• [EXERCISE REQUIREMENTS] Transcribe exactly the line that contains "Task: Click the HDFS read operations=9 line" and each line that comes after it in the material, the last line included, and nothing more.

• [GIVEN DATA]
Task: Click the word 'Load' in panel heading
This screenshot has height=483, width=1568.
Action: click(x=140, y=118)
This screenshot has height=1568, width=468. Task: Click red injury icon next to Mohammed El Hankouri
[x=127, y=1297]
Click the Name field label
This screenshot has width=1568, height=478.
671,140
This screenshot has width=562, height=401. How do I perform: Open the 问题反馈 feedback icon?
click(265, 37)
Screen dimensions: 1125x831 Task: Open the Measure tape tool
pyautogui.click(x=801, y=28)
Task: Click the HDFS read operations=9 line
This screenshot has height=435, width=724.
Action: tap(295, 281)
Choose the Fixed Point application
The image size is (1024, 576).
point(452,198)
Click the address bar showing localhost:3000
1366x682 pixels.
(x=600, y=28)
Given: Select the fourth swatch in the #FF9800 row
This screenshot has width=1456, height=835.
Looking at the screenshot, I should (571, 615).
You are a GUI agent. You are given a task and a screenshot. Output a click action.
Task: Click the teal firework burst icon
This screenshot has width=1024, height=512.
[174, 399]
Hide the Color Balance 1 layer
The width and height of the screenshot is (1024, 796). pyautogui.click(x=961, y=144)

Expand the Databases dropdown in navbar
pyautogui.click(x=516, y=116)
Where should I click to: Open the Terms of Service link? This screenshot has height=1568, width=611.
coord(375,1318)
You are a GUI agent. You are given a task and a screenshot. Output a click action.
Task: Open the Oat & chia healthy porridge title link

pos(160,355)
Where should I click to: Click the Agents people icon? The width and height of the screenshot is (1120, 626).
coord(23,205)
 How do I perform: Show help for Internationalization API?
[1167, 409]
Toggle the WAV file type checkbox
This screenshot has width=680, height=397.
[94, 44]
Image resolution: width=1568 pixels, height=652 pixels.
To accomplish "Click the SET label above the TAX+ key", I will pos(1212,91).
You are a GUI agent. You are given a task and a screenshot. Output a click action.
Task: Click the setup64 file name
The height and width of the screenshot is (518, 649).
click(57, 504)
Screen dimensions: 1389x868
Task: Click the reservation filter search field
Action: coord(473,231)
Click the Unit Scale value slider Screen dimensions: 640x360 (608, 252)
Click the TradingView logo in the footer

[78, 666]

• [RESULT]
Task: Click the HDFS read operations=9 line
This screenshot has height=435, width=724.
Action: tap(295, 281)
Choose the Fixed Point application
The image size is (1024, 576).
point(452,198)
Click the address bar showing localhost:3000
1366x682 pixels.
(x=600, y=28)
Given: Select the fourth swatch in the #FF9800 row
This screenshot has width=1456, height=835.
Looking at the screenshot, I should (571, 615).
You are a GUI agent. You are given a task and a screenshot. Output a click action.
Task: Click the teal firework burst icon
This screenshot has width=1024, height=512.
[174, 399]
Hide the Color Balance 1 layer
The width and height of the screenshot is (1024, 796). pyautogui.click(x=961, y=144)

Expand the Databases dropdown in navbar
pyautogui.click(x=516, y=116)
Where should I click to: Open the Terms of Service link? This screenshot has height=1568, width=611.
coord(375,1318)
You are a GUI agent. You are given a task and a screenshot. Output a click action.
Task: Open the Oat & chia healthy porridge title link

pos(160,355)
Where should I click to: Click the Agents people icon? The width and height of the screenshot is (1120, 626).
coord(23,205)
 How do I perform: Show help for Internationalization API?
[1167, 409]
Toggle the WAV file type checkbox
This screenshot has width=680, height=397.
[94, 44]
Image resolution: width=1568 pixels, height=652 pixels.
To accomplish "Click the SET label above the TAX+ key", I will pos(1212,91).
You are a GUI agent. You are given a task and a screenshot. Output a click action.
Task: Click the setup64 file name
The height and width of the screenshot is (518, 649).
click(57, 504)
Screen dimensions: 1389x868
Task: Click the reservation filter search field
Action: coord(473,231)
Click the Unit Scale value slider Screen dimensions: 640x360 (608, 252)
Click the TradingView logo in the footer

[78, 666]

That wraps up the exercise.